In interviews given to the New York Times, many Taliban commanders admitted they could scarcely dream of fighting off the U.S. military. But that became possible “once their leadership regrouped in safe havens provided by Pakistan’s military.” Pakistan, a recipient of hundreds of millions of dollars in American aid, also hosted approximately two million Afghan refugees and seminaries, the recruitment grounds for the Taliban’s front-line fighters.

The Taliban leadership now demanded that the girls’ education must end after sixth grade and the subject like culture must be taken out of the curriculum as it promoted “vulgarities such as music.” It insisted, “until an Islamic system is established, our jihad will continue until doomsday.”
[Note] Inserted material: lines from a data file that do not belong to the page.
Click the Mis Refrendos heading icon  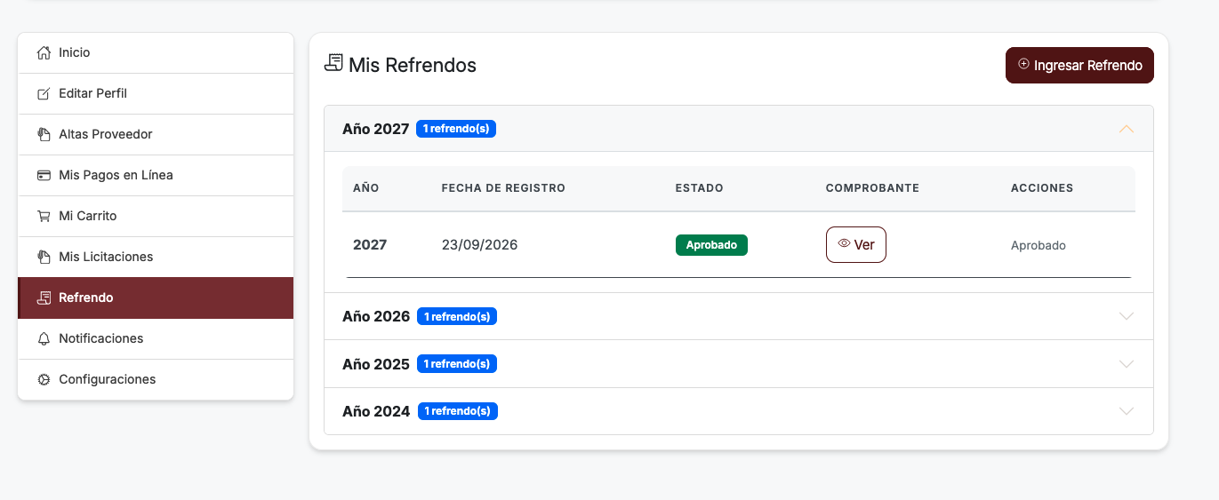[333, 63]
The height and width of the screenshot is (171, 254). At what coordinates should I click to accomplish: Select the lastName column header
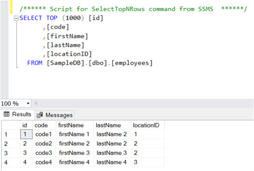click(x=109, y=125)
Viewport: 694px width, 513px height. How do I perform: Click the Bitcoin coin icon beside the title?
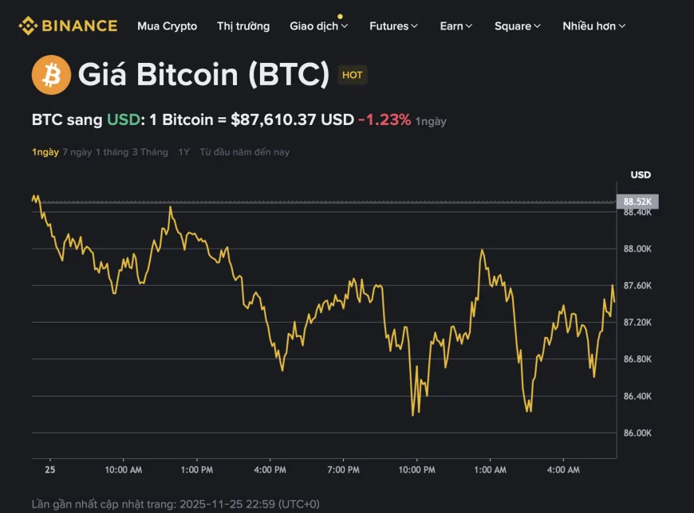(51, 74)
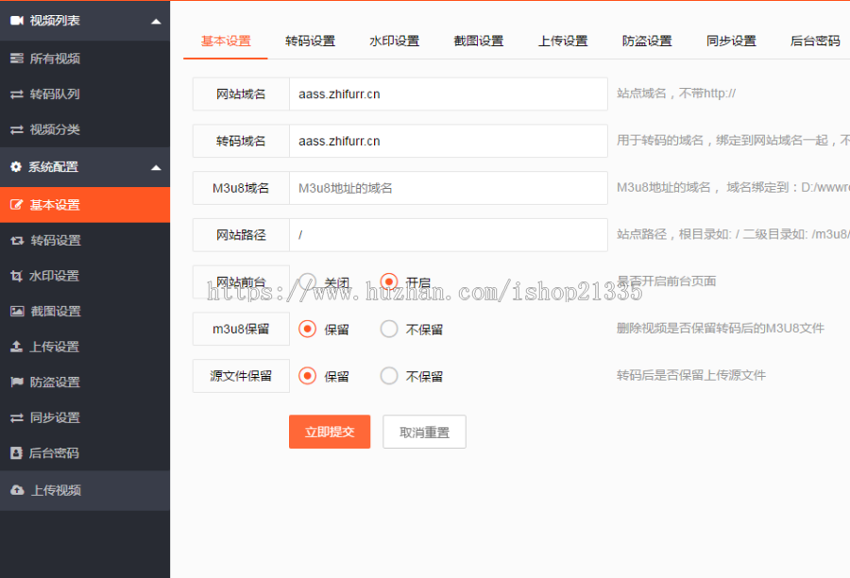Click the 防盗设置 flag icon in sidebar
The height and width of the screenshot is (578, 850).
pos(16,383)
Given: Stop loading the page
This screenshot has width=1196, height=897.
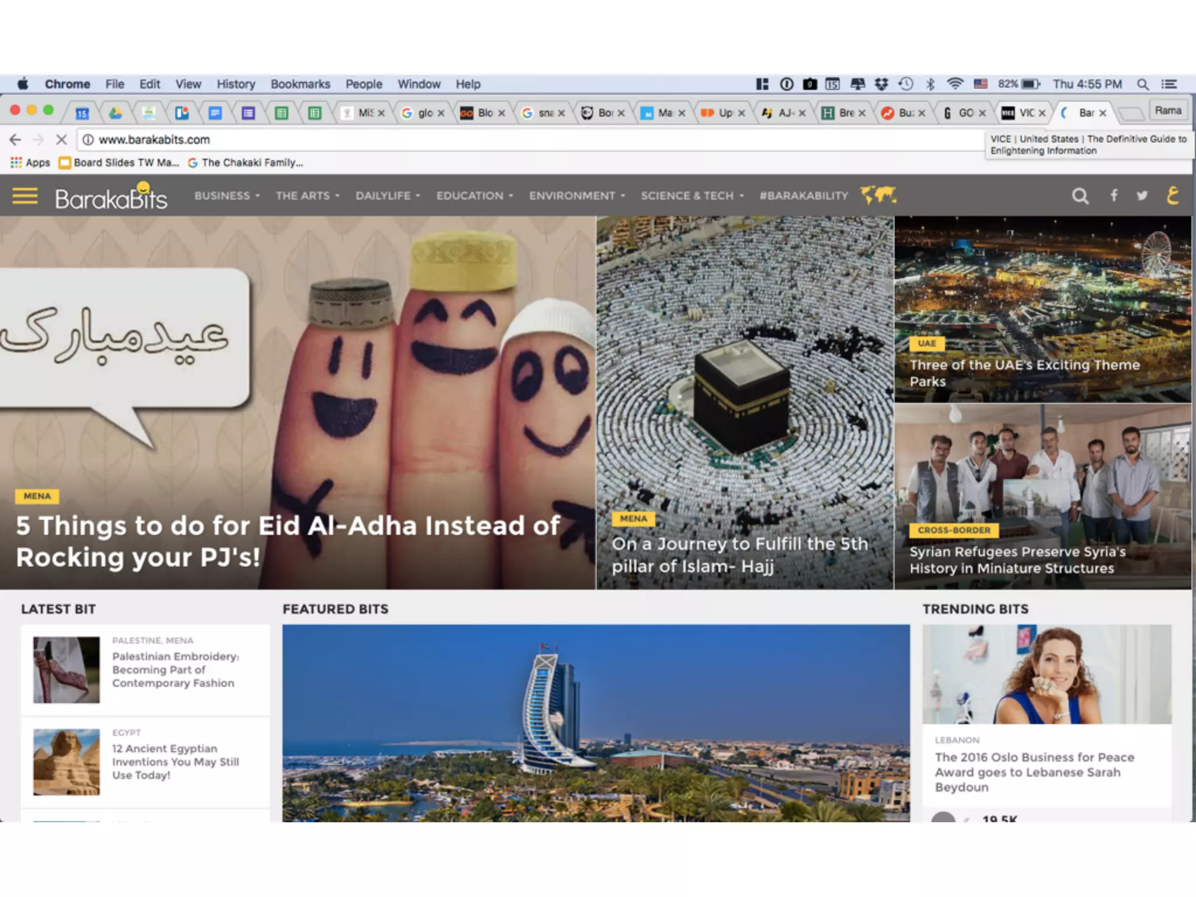Looking at the screenshot, I should point(61,140).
If historians were to chronicle in the 21st century the factors giving rise to Hindu nationalism in India, they would better be looking closely at the developments in its neighboring countries, including Afghanistan.


Dr. Binoy Shanker Prasad hails from Darbhanga and currently resides with his family in Dundas, Ontario (Canada). A former UGC teacher fellow (at JNU) in India and Fulbright scholar in the USA, he has taught politics and authored conference papers, articles and chapters on Bihar in previously published books in the United States, India, and Canada.